▶ **Required task**: Retype every item below, character for character, with each line kept as it is.

Data listing
>>>
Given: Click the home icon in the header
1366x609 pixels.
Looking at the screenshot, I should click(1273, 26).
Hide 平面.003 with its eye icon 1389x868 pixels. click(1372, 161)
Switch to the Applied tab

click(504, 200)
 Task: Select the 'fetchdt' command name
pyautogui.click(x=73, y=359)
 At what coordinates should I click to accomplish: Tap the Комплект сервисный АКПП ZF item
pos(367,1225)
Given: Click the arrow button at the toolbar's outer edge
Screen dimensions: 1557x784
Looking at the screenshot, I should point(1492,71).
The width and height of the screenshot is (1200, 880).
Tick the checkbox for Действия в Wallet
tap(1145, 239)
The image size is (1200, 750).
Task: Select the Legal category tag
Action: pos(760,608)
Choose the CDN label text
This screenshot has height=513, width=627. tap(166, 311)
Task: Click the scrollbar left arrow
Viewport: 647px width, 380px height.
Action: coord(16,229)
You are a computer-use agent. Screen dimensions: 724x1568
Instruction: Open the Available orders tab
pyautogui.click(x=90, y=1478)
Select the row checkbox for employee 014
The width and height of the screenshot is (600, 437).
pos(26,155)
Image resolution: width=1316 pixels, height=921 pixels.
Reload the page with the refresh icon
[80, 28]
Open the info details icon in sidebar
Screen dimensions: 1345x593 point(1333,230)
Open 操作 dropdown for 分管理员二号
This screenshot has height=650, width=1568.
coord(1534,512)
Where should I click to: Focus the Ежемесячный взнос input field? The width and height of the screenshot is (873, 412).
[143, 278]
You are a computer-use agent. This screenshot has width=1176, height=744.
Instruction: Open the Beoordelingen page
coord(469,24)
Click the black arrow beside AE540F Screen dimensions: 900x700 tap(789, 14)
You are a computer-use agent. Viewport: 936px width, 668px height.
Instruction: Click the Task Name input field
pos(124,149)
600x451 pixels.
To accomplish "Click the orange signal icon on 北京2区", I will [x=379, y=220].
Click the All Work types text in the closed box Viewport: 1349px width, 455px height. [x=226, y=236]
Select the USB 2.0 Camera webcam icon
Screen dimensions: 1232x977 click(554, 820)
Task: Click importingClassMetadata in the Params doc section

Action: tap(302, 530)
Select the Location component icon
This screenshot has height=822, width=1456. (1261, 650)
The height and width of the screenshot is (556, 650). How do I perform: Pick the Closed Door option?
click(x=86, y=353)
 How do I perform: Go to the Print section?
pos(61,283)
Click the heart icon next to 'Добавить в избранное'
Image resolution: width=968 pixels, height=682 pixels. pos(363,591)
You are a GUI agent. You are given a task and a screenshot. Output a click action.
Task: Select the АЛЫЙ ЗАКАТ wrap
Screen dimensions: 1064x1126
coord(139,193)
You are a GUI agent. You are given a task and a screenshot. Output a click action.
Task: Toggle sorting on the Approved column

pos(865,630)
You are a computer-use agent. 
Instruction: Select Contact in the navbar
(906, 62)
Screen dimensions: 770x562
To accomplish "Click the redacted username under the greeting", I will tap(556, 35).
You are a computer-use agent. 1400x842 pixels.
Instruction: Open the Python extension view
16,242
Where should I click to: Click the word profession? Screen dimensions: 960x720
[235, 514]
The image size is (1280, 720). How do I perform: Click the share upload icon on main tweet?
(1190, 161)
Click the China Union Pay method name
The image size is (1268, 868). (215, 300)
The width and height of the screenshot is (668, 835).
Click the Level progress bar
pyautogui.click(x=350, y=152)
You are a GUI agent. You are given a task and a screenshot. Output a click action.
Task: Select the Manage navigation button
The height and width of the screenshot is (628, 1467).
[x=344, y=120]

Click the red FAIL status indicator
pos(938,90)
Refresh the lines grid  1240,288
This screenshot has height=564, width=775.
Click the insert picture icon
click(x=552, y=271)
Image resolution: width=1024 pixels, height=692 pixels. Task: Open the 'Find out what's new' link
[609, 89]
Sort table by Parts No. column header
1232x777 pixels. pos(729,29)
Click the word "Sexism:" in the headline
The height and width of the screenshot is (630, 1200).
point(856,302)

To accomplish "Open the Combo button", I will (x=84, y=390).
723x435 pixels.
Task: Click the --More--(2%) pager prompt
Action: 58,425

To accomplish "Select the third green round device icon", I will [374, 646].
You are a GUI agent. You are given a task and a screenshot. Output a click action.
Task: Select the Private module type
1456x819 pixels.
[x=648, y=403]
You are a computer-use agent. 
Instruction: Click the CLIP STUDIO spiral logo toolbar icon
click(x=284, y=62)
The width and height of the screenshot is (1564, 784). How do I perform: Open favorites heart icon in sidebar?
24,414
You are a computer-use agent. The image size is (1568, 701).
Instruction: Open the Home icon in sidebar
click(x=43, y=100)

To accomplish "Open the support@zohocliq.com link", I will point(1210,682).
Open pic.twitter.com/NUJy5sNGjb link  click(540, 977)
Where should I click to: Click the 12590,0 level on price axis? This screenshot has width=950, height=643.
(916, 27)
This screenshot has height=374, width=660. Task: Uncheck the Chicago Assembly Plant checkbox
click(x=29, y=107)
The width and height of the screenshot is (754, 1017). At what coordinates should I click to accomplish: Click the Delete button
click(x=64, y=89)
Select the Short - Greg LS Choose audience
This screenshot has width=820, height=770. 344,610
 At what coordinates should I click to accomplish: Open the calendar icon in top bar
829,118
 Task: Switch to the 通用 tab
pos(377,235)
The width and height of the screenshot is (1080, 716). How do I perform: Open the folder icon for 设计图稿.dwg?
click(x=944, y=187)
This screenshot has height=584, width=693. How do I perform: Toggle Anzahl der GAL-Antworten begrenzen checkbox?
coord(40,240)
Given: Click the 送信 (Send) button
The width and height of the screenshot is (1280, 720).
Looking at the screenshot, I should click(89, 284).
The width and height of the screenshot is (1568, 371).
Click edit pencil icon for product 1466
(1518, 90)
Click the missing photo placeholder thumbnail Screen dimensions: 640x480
<<<
▶ **Exercise response**:
Given: Click the home icon in the header
1366x609 pixels.
Looking at the screenshot, I should click(1273, 26).
Hide 平面.003 with its eye icon 1389x868 pixels. click(1372, 161)
Switch to the Applied tab

click(504, 200)
 Task: Select the 'fetchdt' command name
pyautogui.click(x=73, y=359)
 At what coordinates should I click to accomplish: Tap the Комплект сервисный АКПП ZF item
pos(367,1225)
Given: Click the arrow button at the toolbar's outer edge
Screen dimensions: 1557x784
Looking at the screenshot, I should point(1492,71).
The width and height of the screenshot is (1200, 880).
Tick the checkbox for Действия в Wallet
tap(1145, 239)
The image size is (1200, 750).
Task: Select the Legal category tag
Action: pos(760,608)
Choose the CDN label text
This screenshot has height=513, width=627. tap(166, 311)
Task: Click the scrollbar left arrow
Viewport: 647px width, 380px height.
Action: coord(16,229)
You are a computer-use agent. Screen dimensions: 724x1568
Instruction: Open the Available orders tab
pyautogui.click(x=90, y=1478)
Select the row checkbox for employee 014
The width and height of the screenshot is (600, 437).
pos(26,155)
Image resolution: width=1316 pixels, height=921 pixels.
Reload the page with the refresh icon
[80, 28]
Open the info details icon in sidebar
Screen dimensions: 1345x593 point(1333,230)
Open 操作 dropdown for 分管理员二号
This screenshot has height=650, width=1568.
coord(1534,512)
Where should I click to: Focus the Ежемесячный взнос input field? The width and height of the screenshot is (873, 412).
[143, 278]
You are a computer-use agent. This screenshot has width=1176, height=744.
Instruction: Open the Beoordelingen page
coord(469,24)
Click the black arrow beside AE540F Screen dimensions: 900x700 tap(789, 14)
You are a computer-use agent. Viewport: 936px width, 668px height.
Instruction: Click the Task Name input field
pos(124,149)
600x451 pixels.
To accomplish "Click the orange signal icon on 北京2区", I will [x=379, y=220].
Click the All Work types text in the closed box Viewport: 1349px width, 455px height. [x=226, y=236]
Select the USB 2.0 Camera webcam icon
Screen dimensions: 1232x977 click(554, 820)
Task: Click importingClassMetadata in the Params doc section

Action: tap(302, 530)
Select the Location component icon
This screenshot has height=822, width=1456. (1261, 650)
The height and width of the screenshot is (556, 650). How do I perform: Pick the Closed Door option?
click(x=86, y=353)
 How do I perform: Go to the Print section?
pos(61,283)
Click the heart icon next to 'Добавить в избранное'
Image resolution: width=968 pixels, height=682 pixels. pos(363,591)
You are a GUI agent. You are given a task and a screenshot. Output a click action.
Task: Select the АЛЫЙ ЗАКАТ wrap
Screen dimensions: 1064x1126
coord(139,193)
You are a GUI agent. You are given a task and a screenshot. Output a click action.
Task: Toggle sorting on the Approved column

pos(865,630)
You are a computer-use agent. 
Instruction: Select Contact in the navbar
(906, 62)
Screen dimensions: 770x562
To accomplish "Click the redacted username under the greeting", I will tap(556, 35).
You are a computer-use agent. 1400x842 pixels.
Instruction: Open the Python extension view
16,242
Where should I click to: Click the word profession? Screen dimensions: 960x720
[235, 514]
The image size is (1280, 720). How do I perform: Click the share upload icon on main tweet?
(1190, 161)
Click the China Union Pay method name
The image size is (1268, 868). (215, 300)
The width and height of the screenshot is (668, 835).
Click the Level progress bar
pyautogui.click(x=350, y=152)
You are a GUI agent. You are given a task and a screenshot. Output a click action.
Task: Select the Manage navigation button
The height and width of the screenshot is (628, 1467).
[x=344, y=120]

Click the red FAIL status indicator
pos(938,90)
Refresh the lines grid  1240,288
This screenshot has height=564, width=775.
Click the insert picture icon
click(x=552, y=271)
Image resolution: width=1024 pixels, height=692 pixels. Task: Open the 'Find out what's new' link
[609, 89]
Sort table by Parts No. column header
1232x777 pixels. pos(729,29)
Click the word "Sexism:" in the headline
The height and width of the screenshot is (630, 1200).
point(856,302)

To accomplish "Open the Combo button", I will (x=84, y=390).
723x435 pixels.
Task: Click the --More--(2%) pager prompt
Action: 58,425

To accomplish "Select the third green round device icon", I will [374, 646].
You are a GUI agent. You are given a task and a screenshot. Output a click action.
Task: Select the Private module type
1456x819 pixels.
[x=648, y=403]
You are a computer-use agent. 
Instruction: Click the CLIP STUDIO spiral logo toolbar icon
click(x=284, y=62)
The width and height of the screenshot is (1564, 784). How do I perform: Open favorites heart icon in sidebar?
24,414
You are a computer-use agent. The image size is (1568, 701).
Instruction: Open the Home icon in sidebar
click(x=43, y=100)

To accomplish "Open the support@zohocliq.com link", I will point(1210,682).
Open pic.twitter.com/NUJy5sNGjb link  click(540, 977)
Where should I click to: Click the 12590,0 level on price axis? This screenshot has width=950, height=643.
(916, 27)
This screenshot has height=374, width=660. Task: Uncheck the Chicago Assembly Plant checkbox
click(x=29, y=107)
The width and height of the screenshot is (754, 1017). At what coordinates should I click to accomplish: Click the Delete button
click(x=64, y=89)
Select the Short - Greg LS Choose audience
This screenshot has width=820, height=770. 344,610
 At what coordinates should I click to accomplish: Open the calendar icon in top bar
829,118
 Task: Switch to the 通用 tab
pos(377,235)
The width and height of the screenshot is (1080, 716). How do I perform: Open the folder icon for 设计图稿.dwg?
click(x=944, y=187)
This screenshot has height=584, width=693. How do I perform: Toggle Anzahl der GAL-Antworten begrenzen checkbox?
coord(40,240)
Given: Click the 送信 (Send) button
The width and height of the screenshot is (1280, 720).
Looking at the screenshot, I should click(89, 284).
The width and height of the screenshot is (1568, 371).
Click edit pencil icon for product 1466
(1518, 90)
Click the missing photo placeholder thumbnail Screen dimensions: 640x480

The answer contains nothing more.